Chelle: “We are being transformed, in a sense, so that we can see trauma for what it is—that it’s not the thing that defines us, it’s not the thing that actually destroys us, it’s the thing that tears us down, it’s the thing that short-circuits our ways of making sense of the world, our ways of articulating. We become disoriented, whereas the Holy Spirit is constantly in this place of trying to reorient us.”
Chelle’s current work has grown out of her doctoral dissertation on the Austrian composer Arnold Schoenberg, specifically about questions of unity—both in musical space and in Trinitarian space. Schoenberg “had a Jewish body in a world where that was not allowed,” says Chelle. People would riot at his concerts because his music sounded “foreign,” and still he struggled to articulate something in his art that could not be expressed in words.
How do we talk about what it means to be human?
Chelle: “There is something about that striving for articulation that artists do. That’s often where I’ve been theologically. I find myself on the margins of a question.”
For Chelle, the call and response between artists and theologians is an invitation to reconnect with what it means to be human. When trauma has robbed us of pleasure and seemingly emptied the world of beauty, art is an act of resistance—an insistence that there is beauty to be found in even the darkest places. Chelle points to C.S. Lewis, Sarah Coakley, and other artists and theologians who remind us that “Pleasure isn’t an enemy to Christian spirituality, it’s actually the thing that spurs it on.”
Chelle: “Theologians deal with words—there’s no end to words as a theologian.
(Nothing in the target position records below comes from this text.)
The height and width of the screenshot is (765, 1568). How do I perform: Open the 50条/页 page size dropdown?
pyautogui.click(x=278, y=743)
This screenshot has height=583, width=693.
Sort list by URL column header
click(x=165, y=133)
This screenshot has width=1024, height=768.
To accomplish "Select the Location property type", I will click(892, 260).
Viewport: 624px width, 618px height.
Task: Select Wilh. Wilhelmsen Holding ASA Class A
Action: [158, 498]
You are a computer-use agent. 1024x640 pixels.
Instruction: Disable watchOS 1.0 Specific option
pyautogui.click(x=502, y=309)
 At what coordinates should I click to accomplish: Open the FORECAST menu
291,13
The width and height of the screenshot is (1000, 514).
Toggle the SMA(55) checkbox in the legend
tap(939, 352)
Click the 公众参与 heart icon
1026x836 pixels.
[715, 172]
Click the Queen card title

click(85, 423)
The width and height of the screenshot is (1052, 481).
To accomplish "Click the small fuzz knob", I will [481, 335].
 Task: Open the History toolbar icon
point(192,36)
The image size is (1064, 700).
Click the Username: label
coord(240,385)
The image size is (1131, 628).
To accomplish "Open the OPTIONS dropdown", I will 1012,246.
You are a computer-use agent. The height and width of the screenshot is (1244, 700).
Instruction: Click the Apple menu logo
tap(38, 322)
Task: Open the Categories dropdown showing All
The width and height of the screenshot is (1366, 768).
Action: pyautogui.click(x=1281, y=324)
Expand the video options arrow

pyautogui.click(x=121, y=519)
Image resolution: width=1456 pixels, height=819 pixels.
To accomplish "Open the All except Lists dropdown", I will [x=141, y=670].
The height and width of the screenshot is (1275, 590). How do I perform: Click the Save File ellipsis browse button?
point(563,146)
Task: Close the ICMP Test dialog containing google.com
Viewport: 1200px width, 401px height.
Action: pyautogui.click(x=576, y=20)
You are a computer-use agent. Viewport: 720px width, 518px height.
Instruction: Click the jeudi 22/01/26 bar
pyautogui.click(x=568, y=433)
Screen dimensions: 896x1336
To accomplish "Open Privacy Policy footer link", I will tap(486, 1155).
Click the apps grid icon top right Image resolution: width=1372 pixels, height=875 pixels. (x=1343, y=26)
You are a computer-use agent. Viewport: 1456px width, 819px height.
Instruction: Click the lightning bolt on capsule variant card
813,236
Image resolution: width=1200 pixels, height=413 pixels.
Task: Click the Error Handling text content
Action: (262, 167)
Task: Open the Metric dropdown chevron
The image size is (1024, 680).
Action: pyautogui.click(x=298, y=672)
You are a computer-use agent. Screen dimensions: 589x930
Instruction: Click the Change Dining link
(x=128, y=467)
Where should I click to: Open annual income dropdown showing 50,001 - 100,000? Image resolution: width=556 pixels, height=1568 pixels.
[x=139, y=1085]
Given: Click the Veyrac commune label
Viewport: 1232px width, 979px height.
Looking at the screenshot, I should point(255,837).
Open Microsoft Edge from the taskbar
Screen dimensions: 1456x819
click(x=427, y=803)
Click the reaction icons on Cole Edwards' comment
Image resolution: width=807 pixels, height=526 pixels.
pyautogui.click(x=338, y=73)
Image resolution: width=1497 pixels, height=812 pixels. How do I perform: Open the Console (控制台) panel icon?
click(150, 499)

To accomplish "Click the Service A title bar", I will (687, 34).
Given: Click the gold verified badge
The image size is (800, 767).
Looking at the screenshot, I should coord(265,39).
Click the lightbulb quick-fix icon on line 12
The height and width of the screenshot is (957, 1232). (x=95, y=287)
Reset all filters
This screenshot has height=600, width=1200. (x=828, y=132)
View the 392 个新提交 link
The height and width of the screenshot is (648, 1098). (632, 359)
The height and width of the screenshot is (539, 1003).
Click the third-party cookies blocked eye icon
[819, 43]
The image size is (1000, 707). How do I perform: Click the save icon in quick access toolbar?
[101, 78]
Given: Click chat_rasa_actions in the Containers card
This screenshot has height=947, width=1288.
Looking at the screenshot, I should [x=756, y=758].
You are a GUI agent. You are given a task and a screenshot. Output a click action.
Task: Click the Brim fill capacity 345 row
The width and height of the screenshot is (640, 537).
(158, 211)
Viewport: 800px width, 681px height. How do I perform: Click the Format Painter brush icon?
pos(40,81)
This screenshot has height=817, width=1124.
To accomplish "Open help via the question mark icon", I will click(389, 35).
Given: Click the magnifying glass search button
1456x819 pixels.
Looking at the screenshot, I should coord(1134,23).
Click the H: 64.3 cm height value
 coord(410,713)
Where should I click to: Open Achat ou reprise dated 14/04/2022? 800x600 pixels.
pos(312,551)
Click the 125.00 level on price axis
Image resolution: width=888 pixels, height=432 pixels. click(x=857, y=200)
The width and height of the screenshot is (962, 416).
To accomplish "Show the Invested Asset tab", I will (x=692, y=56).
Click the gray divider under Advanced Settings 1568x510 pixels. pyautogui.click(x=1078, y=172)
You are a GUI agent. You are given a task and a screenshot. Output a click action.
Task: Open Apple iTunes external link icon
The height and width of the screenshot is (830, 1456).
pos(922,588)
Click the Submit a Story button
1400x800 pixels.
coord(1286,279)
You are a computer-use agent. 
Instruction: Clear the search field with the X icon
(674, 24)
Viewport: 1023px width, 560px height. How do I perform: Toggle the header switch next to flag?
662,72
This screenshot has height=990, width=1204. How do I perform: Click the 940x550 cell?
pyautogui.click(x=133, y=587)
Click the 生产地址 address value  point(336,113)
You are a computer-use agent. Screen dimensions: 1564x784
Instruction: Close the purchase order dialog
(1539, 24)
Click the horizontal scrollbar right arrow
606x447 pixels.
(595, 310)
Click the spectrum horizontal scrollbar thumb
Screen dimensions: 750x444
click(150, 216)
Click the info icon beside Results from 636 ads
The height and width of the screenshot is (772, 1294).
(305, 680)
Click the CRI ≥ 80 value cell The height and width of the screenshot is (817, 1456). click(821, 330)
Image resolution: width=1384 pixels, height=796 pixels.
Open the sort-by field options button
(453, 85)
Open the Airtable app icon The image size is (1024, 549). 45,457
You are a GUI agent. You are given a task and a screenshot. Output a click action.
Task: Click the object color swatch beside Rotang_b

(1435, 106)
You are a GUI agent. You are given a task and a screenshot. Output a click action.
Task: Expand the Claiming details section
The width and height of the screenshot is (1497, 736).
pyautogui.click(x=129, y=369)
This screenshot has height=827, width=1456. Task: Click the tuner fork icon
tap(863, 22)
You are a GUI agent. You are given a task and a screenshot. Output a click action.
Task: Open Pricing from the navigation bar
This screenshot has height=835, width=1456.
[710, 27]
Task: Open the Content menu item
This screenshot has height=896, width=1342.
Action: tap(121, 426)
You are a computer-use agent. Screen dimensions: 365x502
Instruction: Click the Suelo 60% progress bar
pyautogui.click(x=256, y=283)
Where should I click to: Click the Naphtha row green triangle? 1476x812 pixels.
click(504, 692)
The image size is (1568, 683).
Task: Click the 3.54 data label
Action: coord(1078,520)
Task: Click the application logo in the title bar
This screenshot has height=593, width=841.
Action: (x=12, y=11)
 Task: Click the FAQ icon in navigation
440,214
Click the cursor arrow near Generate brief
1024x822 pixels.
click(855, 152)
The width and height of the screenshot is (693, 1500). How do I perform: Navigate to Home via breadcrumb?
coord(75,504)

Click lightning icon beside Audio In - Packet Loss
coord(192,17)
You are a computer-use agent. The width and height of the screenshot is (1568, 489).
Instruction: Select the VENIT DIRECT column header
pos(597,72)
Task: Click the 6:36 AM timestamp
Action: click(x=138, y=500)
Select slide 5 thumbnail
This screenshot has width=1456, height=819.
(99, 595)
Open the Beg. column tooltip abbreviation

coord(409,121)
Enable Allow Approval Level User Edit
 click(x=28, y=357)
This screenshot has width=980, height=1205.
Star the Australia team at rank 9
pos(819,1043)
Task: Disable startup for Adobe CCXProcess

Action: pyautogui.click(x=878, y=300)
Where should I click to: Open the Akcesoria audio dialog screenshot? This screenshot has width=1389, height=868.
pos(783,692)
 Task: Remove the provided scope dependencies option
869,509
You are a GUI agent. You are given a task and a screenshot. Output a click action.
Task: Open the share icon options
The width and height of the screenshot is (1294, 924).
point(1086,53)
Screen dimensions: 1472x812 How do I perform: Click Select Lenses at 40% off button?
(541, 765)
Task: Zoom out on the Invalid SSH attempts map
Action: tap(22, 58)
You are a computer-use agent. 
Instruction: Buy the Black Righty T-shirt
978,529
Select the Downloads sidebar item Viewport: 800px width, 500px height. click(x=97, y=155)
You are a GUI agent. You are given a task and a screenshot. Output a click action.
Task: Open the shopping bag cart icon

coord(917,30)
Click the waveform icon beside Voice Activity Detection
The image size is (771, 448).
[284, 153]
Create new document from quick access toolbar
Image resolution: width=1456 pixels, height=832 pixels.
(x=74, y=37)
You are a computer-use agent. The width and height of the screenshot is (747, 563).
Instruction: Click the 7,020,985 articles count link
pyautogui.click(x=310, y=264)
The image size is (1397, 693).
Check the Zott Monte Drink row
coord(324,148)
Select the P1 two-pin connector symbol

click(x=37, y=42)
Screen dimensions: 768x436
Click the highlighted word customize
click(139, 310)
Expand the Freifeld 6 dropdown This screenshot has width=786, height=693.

But in trauma, the body becomes centric. The memory of the body becomes the very place of meaning-making. Especially in western Christianity, we haven’t done a great job of allowing the language of the body to inform how it is that we do our work.”
Dan: “And we need this foundation because if we’re going to go higher in our understanding of trauma, our foundation theologically has to be built far better than it tends to be at this point.”